• PROVIDED TEXT:
◆ ◆ ◆ ◆ ◆ ◆ ◆

Hadrian’s Villa in Tivoli, about 15 miles east of Rome
The Villa is a group of buildings and gardens that covers about 250 acres
At the start of Hadrian’s reign, four leading Senators were executed without trial. For the rest of Hadrian’s reign, his relations with the Senate were tense; that may explain why he spent much time traveling, and much time at his villa in Tivoli, instead of in Rome. When Hadrian died, his successor (Antoninus Pius) “had great difficulty in persuading the Senate to grant Hadrian divine honors.”13
Hadrian spent time with the soldiers — eating with them, sleeping with them, etc. — and he made military training more rigorous. Unlike Trajan, Hadrian didn’t believe in enlarging the Empire; Hadrian shrank the Empire, abandoning Mesopotamia and Armenia. Hadrian pursued a defensive policy, building a wooden palisade in southern Germany, and erecting stone walls in North Africa and northern England.
Hadrian’s Wall in northern England
Much of the wall has been dismantled for construction projects
Hadrian’s Wall was an enormous project — a stone wall at least 8 feet wide, and at least 12 feet high, with a ditch in front of it that was 27 feet wide and 15 feet deep, and another large ditch behind it. The earth removed to create the ditches was used to make mounds — walls of earth. So Hadrian’s Wall was much more than simply a wall, it was a series of ditches, walls, and mounds. Forts and towers were built at intervals. Hadrian’s Wall ran for about 75 miles. The entire project was apparently carried out between 122 and 126 AD.

◆ ◆ ◆ ◆ ◆ ◆ ◆

• SUPPLIED MATERIAL:
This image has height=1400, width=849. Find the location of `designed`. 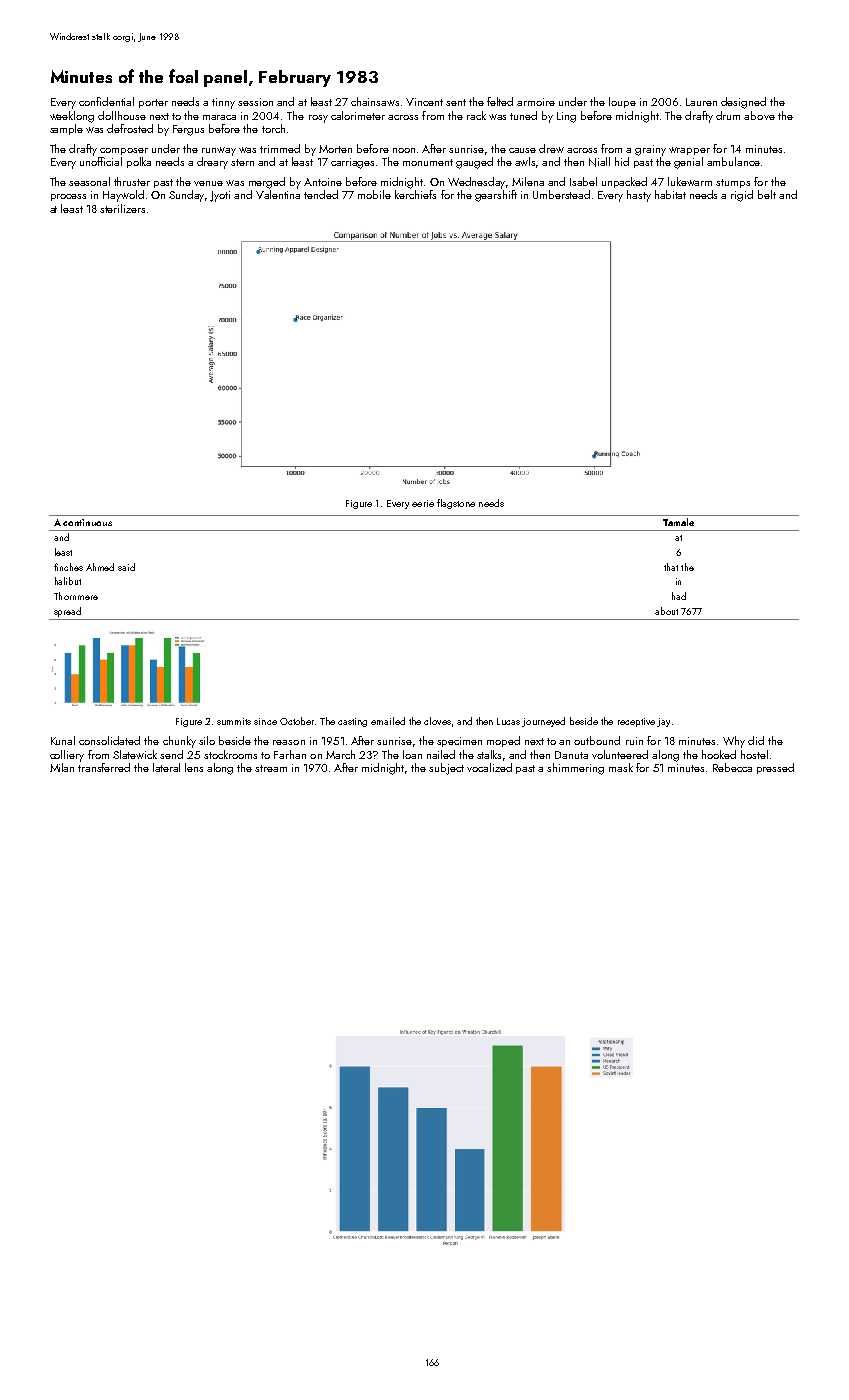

◆ ◆ ◆ ◆ ◆ ◆ ◆

• DIRECTIONS:
(1) Using the text on Hadrian above, decide whether each statement agrees with it: (a) Hadrian expanded the Empire beyond the borders Trajan had left; (b) the ditch in front of Hadrian's Wall was 27 feet wide; (c) the Villa in Tivoli covers about 250 acres. Answer yes or no for each, quoting the deciding words of the text.
(2) According to the text on Hadrian, for about how many miles did Hadrian's Wall run?
(3) Carry the text on Hadrian forward, beginning after its final sentence.

• ANSWERS TO THE TASKS:
(1)
(a) No: "Hadrian shrank the Empire, abandoning Mesopotamia and Armenia."
(b) Yes: "a ditch in front of it that was 27 feet wide and 15 feet deep"
(c) Yes: "covers about 250 acres"

(2) About 75 miles.

(3)
“I can understand why they’d dig a ditch in front of the wall, but why would they dig another ditch behind the wall?” There were native tribesmen, and potential foes, on both sides of the wall, so an attack could come from either side. Furthermore, the Romans didn’t want the tribesmen on one side of the wall to join forces with those on the other side — “divide and conquer.”
As soon as Hadrian’s walls were complete, his successor, Antoninus Pius, decided that he could advance the Roman borders further. So Antoninus erected new walls in Germany and Britain. His British wall wasn’t built of stone, as Hadrian’s Wall was; rather, it was built of earthen mounds, ditches, and perhaps a wooden palisade. It was about 40 miles long.
Hadrian’s Wall (green), the current border of Scotland (red), Antonine Wall (brown)
When Antoninus Pius pushed forward to his new border, his new wall (the Antonine Wall), he soon discovered that his forces further south were too weak. He needed his northern forces to suppress uprisings further south. So he abandoned his new wall, burned the forts along the wall (lest the enemy use them), and pulled back to Hadrian’s Wall.
Perhaps we can generalize thus: when the Romans were expanding, they weren’t building walls. When they stopped expanding, they built walls at the edge of their Empire. When they started retreating, they built walls around Rome itself.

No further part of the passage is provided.